Trainor remains focused on the molecular dissection of cranial neural crest cells but has extended his analyses to a neural crest population headed the opposite way: cells that march toward the gut. At journey’s end, those cells mature into neurons that innervate the colon, comprising the enteric nervous system. Mutations that slow or block their progress cause a congenital defect called Hirschsprung disease. Children born with Hirschsprung lack innervation of variable regions of the gastrointestinal tract and typically require surgery to repair bowel function.

Last year, Trainor reported in Human Molecular Genetics that mice mutants in a specific pair of genes expressed in migrating crest cells mimicked human Hirschsprung disease. One of those genes was Tcof1 (also a culprit in TCS) and the other was Pax3, a prime suspect in neurocristopathies affecting ear, face, and heart development. In mice expressing about half the normal allotment of both genes, fewer neural crest cells migrated out of the brain and spinal cord, and many died on the way to the gut. Significantly, mice expressing suboptimal levels of just
one of those genes did not exhibit equivalent defects.

According to Trainor, these findings confirm the lesson that genome sequencing has taught us over the last decade: that many genetically based diseases emerge due to the malfunction of more than one gene. “Some neurocristopathies are multigenic,” he says, noting this finding’s biological and clinical significance. “As therapeutic interventions become available, proper diagnosis of these conditions will require genetic testing for combinations of mutations.”

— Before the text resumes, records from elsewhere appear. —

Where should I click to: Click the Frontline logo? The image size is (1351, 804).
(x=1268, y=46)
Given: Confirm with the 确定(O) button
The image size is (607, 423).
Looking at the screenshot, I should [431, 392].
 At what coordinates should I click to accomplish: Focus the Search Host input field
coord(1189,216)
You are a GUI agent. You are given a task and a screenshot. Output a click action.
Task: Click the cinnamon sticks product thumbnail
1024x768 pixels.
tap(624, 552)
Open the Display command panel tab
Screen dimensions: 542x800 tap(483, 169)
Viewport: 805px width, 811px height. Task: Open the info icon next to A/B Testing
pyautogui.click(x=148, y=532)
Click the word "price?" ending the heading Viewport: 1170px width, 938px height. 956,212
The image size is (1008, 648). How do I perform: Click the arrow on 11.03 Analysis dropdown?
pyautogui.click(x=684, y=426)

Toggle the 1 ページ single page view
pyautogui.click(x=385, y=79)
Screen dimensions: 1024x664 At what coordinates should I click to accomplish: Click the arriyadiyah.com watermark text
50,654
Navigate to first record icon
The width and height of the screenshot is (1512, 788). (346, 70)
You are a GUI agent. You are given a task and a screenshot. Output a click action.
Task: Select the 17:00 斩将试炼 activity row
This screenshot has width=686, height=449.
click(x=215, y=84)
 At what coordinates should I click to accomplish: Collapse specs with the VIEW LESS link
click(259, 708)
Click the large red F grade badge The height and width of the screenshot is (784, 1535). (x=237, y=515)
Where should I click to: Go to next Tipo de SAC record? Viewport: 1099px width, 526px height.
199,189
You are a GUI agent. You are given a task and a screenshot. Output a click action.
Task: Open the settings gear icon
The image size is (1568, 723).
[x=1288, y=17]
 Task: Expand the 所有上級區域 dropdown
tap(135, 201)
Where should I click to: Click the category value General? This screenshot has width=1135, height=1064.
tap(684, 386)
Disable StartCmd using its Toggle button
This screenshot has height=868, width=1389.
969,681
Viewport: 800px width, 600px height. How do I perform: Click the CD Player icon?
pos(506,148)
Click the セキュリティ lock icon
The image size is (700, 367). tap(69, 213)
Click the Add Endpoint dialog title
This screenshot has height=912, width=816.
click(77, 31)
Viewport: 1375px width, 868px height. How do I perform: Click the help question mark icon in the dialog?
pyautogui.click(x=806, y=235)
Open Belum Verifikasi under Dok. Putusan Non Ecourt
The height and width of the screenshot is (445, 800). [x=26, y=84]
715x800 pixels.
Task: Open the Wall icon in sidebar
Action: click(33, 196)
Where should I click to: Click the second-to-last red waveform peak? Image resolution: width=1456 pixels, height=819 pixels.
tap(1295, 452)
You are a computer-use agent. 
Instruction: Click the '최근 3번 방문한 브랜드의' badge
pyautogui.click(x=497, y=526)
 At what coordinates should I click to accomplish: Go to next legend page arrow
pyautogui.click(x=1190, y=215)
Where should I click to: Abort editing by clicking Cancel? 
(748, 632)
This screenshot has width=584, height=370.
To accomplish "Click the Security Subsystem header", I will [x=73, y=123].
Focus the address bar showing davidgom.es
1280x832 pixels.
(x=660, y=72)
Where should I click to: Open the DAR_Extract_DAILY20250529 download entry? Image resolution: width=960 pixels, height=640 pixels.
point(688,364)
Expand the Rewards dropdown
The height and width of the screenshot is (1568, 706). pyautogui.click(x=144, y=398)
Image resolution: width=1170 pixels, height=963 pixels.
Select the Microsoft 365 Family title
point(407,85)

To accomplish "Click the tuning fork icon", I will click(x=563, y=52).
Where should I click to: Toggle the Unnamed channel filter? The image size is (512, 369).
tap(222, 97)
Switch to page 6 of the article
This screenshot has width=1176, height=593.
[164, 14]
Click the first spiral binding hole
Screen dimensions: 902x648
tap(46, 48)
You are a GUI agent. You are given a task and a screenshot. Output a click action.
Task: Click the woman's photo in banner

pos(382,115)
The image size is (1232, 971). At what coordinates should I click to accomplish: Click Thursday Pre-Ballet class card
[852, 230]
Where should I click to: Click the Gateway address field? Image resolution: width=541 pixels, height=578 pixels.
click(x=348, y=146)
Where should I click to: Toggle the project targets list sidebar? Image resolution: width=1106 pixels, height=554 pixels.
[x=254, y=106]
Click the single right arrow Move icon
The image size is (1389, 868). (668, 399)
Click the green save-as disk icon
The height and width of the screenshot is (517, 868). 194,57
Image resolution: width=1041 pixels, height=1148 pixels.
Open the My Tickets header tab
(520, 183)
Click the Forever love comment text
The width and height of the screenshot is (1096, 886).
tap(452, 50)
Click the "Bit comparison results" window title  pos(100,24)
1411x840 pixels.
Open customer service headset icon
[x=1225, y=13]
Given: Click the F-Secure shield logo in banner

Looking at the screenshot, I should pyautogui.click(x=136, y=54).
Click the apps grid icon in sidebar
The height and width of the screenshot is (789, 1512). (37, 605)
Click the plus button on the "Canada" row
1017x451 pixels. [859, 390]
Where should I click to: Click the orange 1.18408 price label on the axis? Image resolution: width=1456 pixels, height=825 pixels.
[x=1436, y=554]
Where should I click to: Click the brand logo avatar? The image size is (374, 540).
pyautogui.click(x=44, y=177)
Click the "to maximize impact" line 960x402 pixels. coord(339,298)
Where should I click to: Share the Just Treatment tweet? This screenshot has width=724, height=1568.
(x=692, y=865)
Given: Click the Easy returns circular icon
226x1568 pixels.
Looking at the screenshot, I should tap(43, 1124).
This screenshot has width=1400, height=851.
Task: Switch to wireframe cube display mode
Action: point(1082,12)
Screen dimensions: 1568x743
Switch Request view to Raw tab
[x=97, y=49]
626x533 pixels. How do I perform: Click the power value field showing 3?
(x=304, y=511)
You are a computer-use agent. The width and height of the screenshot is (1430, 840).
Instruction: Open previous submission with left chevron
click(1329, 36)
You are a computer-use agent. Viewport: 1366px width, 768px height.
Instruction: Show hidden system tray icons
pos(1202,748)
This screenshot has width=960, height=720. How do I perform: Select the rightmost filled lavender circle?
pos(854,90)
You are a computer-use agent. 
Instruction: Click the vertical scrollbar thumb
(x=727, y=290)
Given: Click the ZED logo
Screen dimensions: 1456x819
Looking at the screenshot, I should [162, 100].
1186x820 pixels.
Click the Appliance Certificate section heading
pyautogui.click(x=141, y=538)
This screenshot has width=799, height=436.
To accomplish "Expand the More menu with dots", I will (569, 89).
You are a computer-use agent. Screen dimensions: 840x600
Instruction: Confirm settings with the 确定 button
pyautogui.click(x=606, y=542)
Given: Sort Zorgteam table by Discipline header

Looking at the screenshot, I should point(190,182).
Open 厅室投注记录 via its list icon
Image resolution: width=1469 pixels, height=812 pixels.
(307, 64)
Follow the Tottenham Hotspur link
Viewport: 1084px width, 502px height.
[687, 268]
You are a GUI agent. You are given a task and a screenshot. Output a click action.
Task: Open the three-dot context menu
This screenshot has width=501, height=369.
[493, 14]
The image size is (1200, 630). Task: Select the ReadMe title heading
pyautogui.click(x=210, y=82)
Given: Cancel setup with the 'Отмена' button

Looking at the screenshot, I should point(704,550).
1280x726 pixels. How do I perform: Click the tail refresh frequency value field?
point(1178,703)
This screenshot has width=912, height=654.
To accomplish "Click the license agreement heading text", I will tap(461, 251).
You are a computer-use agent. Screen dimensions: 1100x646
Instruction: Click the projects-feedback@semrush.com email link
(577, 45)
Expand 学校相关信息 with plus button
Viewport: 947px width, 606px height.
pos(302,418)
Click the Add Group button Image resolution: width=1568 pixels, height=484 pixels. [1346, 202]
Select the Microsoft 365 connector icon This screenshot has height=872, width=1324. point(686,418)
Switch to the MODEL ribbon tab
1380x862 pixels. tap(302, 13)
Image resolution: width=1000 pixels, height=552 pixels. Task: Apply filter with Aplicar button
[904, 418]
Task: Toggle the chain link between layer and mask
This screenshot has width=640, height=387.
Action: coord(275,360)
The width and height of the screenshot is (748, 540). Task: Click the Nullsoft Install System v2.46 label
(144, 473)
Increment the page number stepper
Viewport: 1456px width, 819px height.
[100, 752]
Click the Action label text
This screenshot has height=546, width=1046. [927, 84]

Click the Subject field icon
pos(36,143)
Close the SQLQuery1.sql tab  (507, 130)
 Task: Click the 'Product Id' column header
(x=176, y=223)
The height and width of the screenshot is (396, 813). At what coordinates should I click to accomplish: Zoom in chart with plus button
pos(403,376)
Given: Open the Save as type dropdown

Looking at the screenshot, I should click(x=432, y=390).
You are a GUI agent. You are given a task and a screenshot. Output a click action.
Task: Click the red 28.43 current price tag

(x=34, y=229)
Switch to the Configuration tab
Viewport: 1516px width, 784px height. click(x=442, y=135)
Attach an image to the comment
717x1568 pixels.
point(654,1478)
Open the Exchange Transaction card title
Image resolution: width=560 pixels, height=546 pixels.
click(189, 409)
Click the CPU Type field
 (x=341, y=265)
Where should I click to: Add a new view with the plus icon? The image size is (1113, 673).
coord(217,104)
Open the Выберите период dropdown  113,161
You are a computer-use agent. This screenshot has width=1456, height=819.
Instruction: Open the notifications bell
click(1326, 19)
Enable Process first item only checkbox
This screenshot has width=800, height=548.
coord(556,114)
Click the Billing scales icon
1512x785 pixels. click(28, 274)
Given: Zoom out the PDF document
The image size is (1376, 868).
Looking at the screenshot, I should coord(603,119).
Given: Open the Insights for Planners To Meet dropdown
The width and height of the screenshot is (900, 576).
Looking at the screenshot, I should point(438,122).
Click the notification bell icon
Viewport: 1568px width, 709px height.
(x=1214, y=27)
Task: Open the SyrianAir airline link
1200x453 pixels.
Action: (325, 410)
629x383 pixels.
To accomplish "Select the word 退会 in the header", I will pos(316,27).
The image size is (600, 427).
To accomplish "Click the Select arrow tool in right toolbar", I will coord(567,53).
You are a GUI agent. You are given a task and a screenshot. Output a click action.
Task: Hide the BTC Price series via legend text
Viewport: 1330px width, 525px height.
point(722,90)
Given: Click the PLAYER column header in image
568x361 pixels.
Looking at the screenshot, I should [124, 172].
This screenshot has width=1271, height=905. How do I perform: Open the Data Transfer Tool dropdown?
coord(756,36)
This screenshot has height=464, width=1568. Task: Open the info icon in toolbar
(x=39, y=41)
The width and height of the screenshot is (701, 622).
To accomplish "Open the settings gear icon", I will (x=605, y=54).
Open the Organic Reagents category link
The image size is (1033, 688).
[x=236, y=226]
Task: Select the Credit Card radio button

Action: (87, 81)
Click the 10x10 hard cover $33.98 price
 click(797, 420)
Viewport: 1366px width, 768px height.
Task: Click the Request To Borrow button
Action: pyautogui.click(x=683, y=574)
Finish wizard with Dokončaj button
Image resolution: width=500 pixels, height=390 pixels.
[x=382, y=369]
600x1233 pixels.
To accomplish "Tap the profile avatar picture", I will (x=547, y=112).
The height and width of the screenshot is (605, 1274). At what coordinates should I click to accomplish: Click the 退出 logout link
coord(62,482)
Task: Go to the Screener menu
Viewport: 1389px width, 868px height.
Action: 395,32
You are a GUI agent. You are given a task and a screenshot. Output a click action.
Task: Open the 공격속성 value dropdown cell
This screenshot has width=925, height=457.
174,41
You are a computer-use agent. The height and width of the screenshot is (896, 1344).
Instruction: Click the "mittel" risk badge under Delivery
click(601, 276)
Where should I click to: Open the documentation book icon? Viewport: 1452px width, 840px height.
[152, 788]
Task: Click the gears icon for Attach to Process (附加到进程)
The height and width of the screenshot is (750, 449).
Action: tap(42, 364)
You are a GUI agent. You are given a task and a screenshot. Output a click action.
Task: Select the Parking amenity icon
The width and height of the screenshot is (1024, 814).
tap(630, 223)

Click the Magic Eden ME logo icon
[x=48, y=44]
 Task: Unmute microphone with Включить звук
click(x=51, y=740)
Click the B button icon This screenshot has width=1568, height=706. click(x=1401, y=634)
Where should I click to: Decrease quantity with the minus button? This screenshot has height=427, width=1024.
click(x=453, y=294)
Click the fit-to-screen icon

Trainor’s interest in neurocristopathies is not confined to the lab. He helps write fact sheets for the National Organization for Rare Disorders to update TCS patient families and physicians on basic research and provide information about screening. And he draws inspiration from interacting personally with the TCS community. “It’s the medical problems that keep us motivated,” he says. “It makes us hopeful that somewhere down the track we will figure out how to prevent or at least ameliorate these conditions.”